What you will do
Rewrite the rows below, replacing every occurrence of "screenshot" with "image" and leaving everything else unchanged. Omit the pictures from your version.

Data records
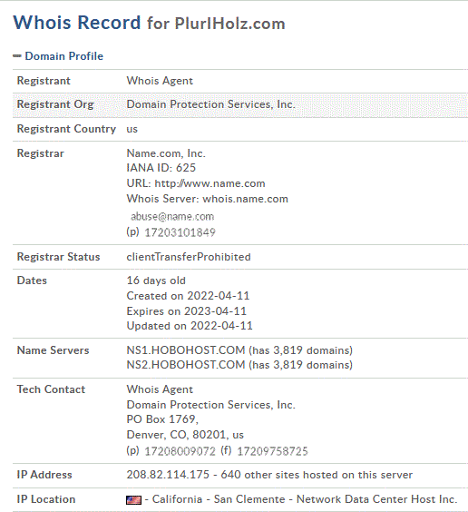Click the tech contact fax number 17209758725
Screen dimensions: 468x512
[272, 451]
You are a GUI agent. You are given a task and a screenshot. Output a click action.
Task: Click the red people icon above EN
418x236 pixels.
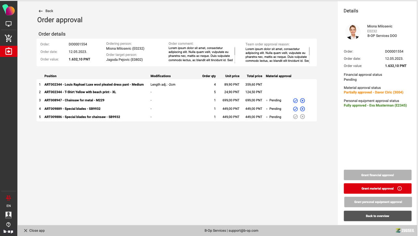point(8,197)
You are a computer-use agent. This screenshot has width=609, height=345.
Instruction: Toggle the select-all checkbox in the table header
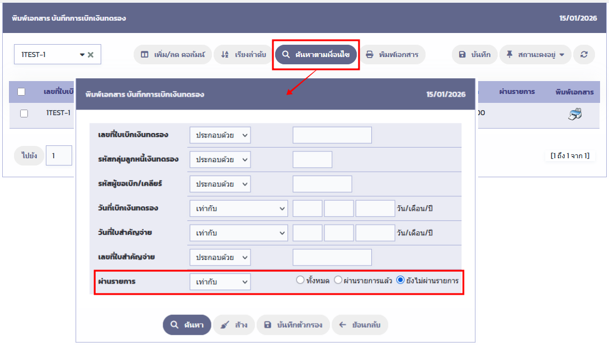(x=21, y=92)
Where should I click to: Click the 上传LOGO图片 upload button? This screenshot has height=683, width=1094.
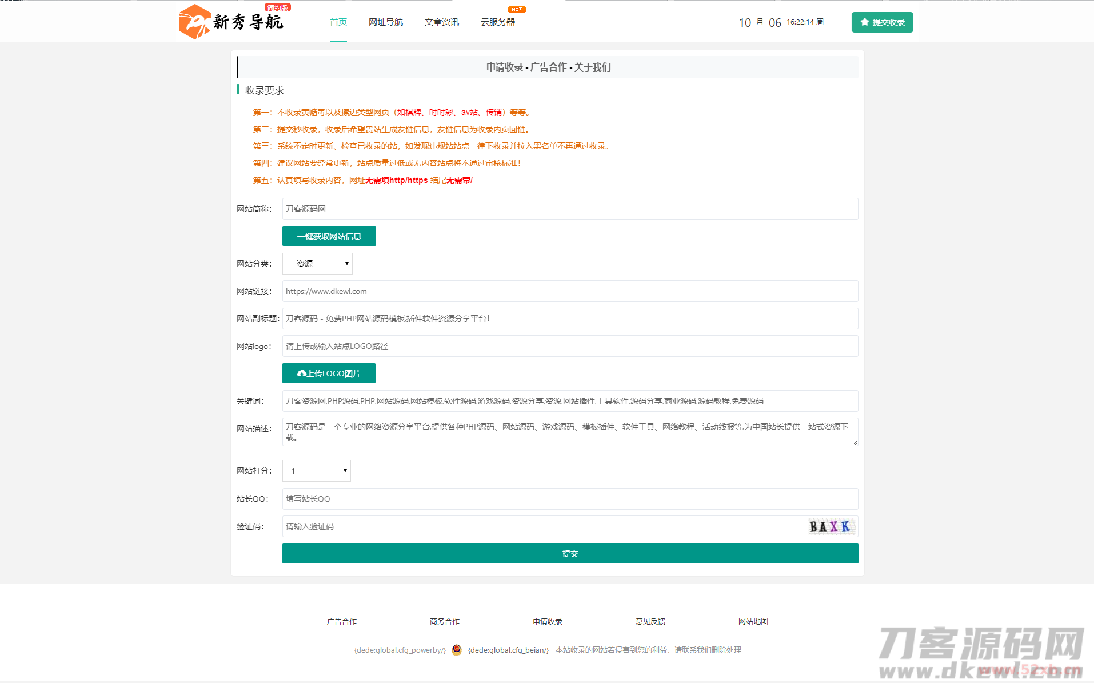point(329,374)
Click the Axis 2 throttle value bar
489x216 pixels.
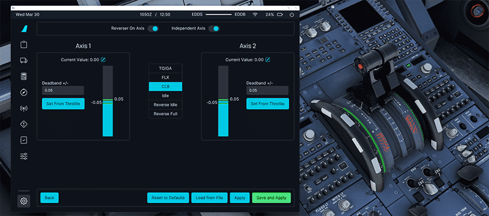click(223, 101)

Output of the exercise
Click the tech contact fax number 17209758725
Screen dimensions: 468x512
[272, 451]
You are a GUI agent. You are given a task and a image. Output a click action.
Task: Click the red people icon above EN
418x236 pixels.
point(8,197)
You are a computer-use agent. This image has width=609, height=345.
Instruction: Toggle the select-all checkbox in the table header
(x=21, y=92)
Where should I click to: Click the 上传LOGO图片 upload button? This image has height=683, width=1094.
point(329,374)
Click the Axis 2 throttle value bar
489x216 pixels.
click(223, 101)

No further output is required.